(Items on target coordinates)
···

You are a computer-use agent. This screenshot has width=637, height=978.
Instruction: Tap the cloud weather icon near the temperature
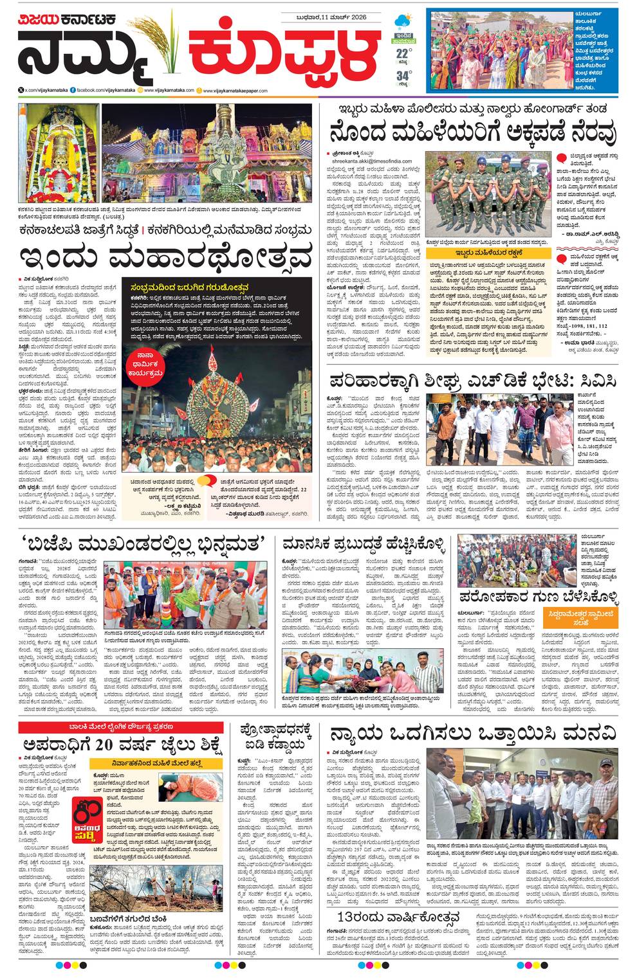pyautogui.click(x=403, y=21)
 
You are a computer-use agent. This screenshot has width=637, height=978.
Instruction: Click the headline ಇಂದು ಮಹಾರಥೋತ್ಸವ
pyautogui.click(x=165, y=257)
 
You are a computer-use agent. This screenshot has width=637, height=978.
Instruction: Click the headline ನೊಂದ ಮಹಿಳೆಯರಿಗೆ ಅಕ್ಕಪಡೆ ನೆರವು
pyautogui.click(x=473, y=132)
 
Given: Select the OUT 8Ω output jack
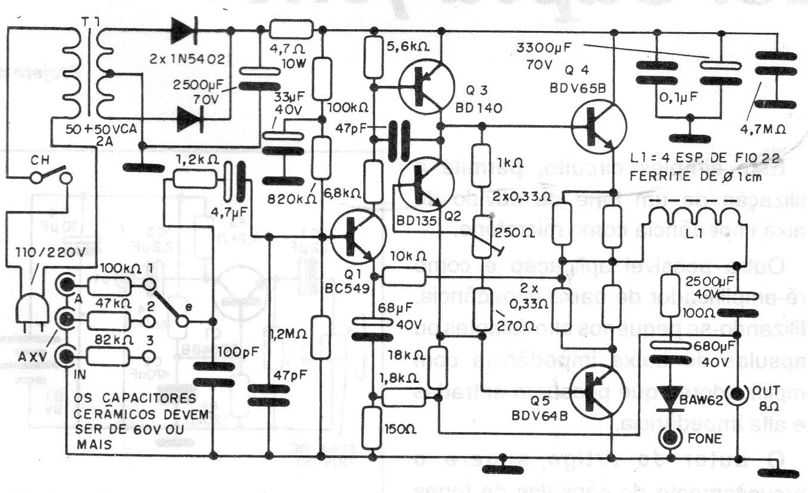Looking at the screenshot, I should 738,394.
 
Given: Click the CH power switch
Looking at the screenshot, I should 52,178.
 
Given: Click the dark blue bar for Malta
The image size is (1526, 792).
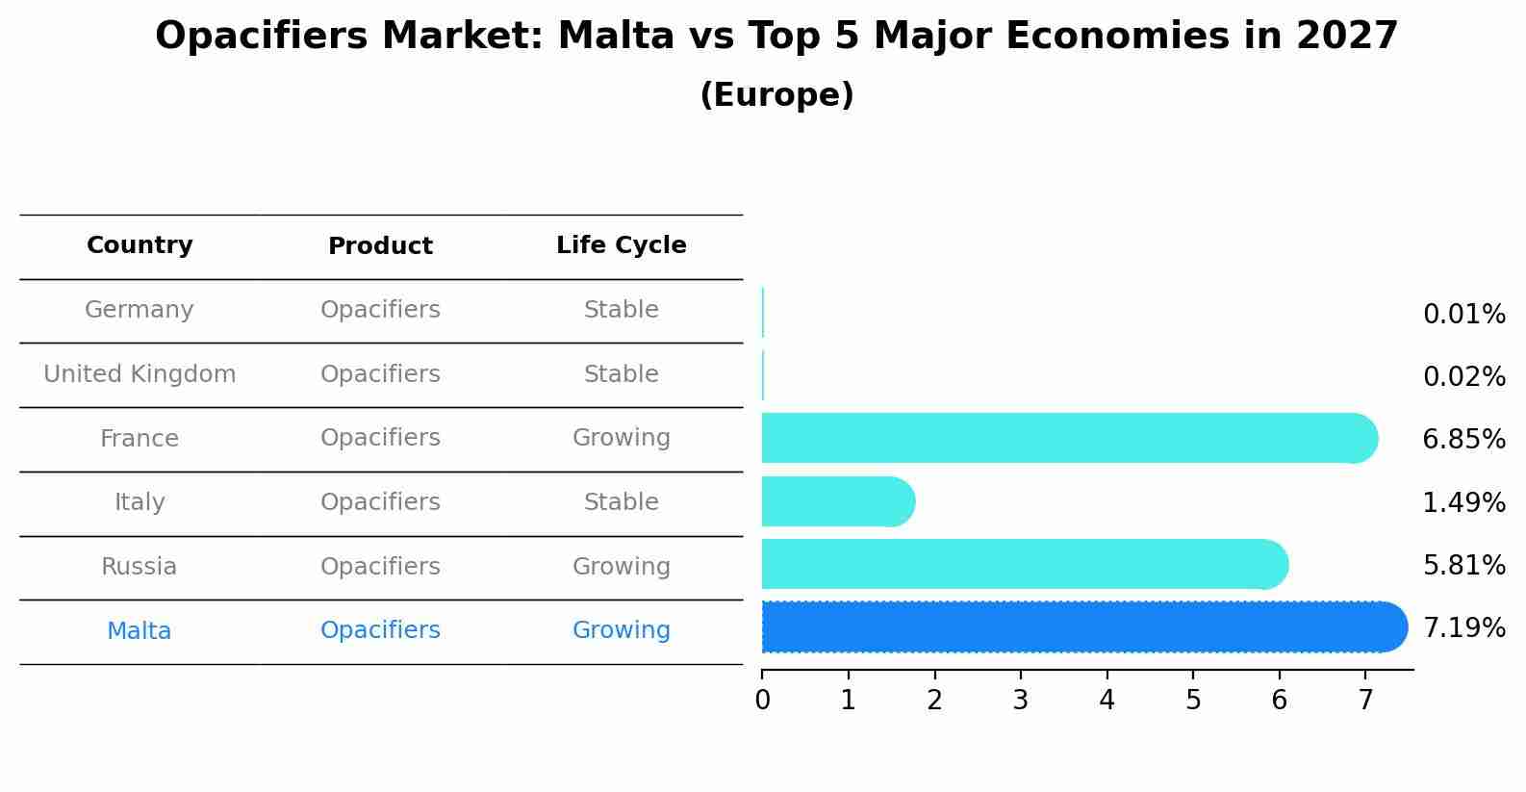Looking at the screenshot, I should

···

Please rewrite all the items above, including their instructions, and offset every coordinate in the answers by -85. Leave the pictures out.

You are a computer-use agent. This screenshot has width=637, height=978.
Instruction: Tap the cloud weather icon near the temperature
pyautogui.click(x=318, y=-64)
 
You are a computer-use agent. This screenshot has width=637, height=978.
Instruction: Click the headline ಇಂದು ಮಹಾರಥೋತ್ಸವ
pyautogui.click(x=80, y=172)
 
You are a computer-use agent. This screenshot has width=637, height=978.
Instruction: Click the headline ನೊಂದ ಮಹಿಳೆಯರಿಗೆ ಅಕ್ಕಪಡೆ ನೆರವು
pyautogui.click(x=388, y=47)
 
Given: Select the OUT 8Ω output jack
Looking at the screenshot, I should 653,309.
 
Given: Click the CH power switch
Looking at the screenshot, I should -33,93.
 
Given: Click the dark blue bar for Malta
The image size is (1526, 792).
Looking at the screenshot, I should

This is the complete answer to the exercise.